Ian Hickson wrote:
On Thu, 27 Nov 2008, ben turner wrote:
I just got around to fixing the error handling in our worker implementation and realized that the spec is a little vague here, especially when workers are created within workers. This is what we have now, and Jonas and I both find it intuitive and useful:

Assuming we have a page that creates a worker (let's call this worker the parent), and it creates a new worker (the child).

First, we currently use a MessageEvent object for our 'error' events where the 'data' property contains a string representing the exception, but we don't really like that. We'd like to propose that we use a new type of event, ErrorEvent, that looks like this:

  interface ErrorEvent : Event {
    readonly attribute DOMString message;
    readonly attribute DOMString filename;
    readonly attribute unsigned long lineno;
  }

How do you feel instead about using the same mechanism on Worker objects as we currently use on Window for error handling?

Specifically, window.onerror is called as a function with three arguments when an error occurs. I'm suggesting that when a worker has an unhandled exception, we fire Worker.onerror outside the worker, again with three arguments (message, script url, line number). If the function return false, then the error reporting is quenched; otherwise, it is reported in the warning console.


I talked with Ben about this. We don't really feel strongly either way, so changing it is fine. That said, we already have the other behavior implemented so unless anyone feels strongly I suggest we keep it. I do agree there would be more consistency with window.onerror if we went the other way, but there would be less consistency with the other Worker.on*.
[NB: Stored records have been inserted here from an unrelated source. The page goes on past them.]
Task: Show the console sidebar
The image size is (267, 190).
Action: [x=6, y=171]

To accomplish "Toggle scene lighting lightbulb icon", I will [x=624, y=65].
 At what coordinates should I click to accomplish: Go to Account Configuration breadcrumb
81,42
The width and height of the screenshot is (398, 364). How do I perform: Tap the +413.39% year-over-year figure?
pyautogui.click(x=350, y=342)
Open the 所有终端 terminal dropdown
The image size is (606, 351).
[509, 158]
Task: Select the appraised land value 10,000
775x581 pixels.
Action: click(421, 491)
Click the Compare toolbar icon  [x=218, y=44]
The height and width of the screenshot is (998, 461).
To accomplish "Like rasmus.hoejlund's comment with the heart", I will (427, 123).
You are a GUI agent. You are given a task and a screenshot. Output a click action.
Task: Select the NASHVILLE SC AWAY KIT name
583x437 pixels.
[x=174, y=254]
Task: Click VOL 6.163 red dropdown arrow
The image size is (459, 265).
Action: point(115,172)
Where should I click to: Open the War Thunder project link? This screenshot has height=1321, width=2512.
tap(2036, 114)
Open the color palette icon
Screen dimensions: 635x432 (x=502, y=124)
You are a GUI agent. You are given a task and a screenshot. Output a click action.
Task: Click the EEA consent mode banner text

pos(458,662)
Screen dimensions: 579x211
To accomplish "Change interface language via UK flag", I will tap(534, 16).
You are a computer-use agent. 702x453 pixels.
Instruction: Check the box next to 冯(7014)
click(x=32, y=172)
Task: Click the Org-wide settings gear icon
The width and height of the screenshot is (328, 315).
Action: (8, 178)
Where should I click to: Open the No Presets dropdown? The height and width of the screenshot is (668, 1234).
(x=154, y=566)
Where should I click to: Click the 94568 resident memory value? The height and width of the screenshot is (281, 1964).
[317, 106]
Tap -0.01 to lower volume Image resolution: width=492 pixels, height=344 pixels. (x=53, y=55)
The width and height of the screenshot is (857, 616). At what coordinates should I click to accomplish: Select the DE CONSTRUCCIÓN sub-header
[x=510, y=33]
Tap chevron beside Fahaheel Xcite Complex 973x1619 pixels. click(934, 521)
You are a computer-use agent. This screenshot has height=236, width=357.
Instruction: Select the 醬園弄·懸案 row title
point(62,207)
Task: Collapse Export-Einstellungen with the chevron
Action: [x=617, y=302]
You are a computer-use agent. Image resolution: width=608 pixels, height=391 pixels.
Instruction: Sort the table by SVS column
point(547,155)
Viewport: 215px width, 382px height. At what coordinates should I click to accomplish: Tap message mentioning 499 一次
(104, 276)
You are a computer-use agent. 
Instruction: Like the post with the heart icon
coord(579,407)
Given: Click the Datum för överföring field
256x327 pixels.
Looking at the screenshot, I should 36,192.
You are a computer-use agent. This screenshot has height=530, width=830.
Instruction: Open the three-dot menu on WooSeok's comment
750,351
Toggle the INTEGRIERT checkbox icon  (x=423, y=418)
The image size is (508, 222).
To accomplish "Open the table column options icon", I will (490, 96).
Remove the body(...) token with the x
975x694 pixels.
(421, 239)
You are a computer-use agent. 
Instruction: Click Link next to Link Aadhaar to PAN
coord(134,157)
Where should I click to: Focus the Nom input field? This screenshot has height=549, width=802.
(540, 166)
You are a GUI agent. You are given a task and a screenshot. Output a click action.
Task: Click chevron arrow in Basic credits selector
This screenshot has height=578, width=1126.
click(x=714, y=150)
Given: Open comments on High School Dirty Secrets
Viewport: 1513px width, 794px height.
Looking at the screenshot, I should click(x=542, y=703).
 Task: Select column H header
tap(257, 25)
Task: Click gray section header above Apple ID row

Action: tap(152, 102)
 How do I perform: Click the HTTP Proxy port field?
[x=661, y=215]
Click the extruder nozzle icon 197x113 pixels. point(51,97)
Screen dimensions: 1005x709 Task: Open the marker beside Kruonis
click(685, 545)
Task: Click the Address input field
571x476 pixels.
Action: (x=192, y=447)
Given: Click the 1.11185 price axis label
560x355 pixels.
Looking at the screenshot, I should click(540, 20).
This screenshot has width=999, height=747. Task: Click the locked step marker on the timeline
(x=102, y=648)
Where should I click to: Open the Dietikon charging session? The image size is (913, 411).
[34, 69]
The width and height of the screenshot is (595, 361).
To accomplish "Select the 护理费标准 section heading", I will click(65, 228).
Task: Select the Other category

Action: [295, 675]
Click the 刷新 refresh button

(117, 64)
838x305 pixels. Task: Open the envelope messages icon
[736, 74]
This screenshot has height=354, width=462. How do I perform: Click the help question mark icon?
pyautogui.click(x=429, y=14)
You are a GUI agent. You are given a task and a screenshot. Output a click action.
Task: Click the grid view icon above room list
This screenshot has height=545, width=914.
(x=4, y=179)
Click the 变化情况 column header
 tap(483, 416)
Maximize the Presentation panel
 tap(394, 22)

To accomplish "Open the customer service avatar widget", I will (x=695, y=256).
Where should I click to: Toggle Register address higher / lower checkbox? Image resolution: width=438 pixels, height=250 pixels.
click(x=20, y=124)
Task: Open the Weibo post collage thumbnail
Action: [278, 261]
In any case, I do think that the "bubbling" mechanism should remain. I.e. that if the main window creates worker A, which creates a child worker B, and an error happens in B, then the following should happen:

1. A should be first given a chance to handle the error using B.onerror
2. If A doesn't handle the error the error is forwarded to the main
   window by calling A.onerror
3. If the main window doesn't handle the error, the error gets reported
   to any developer-error-console mechanism that the UA has (if any).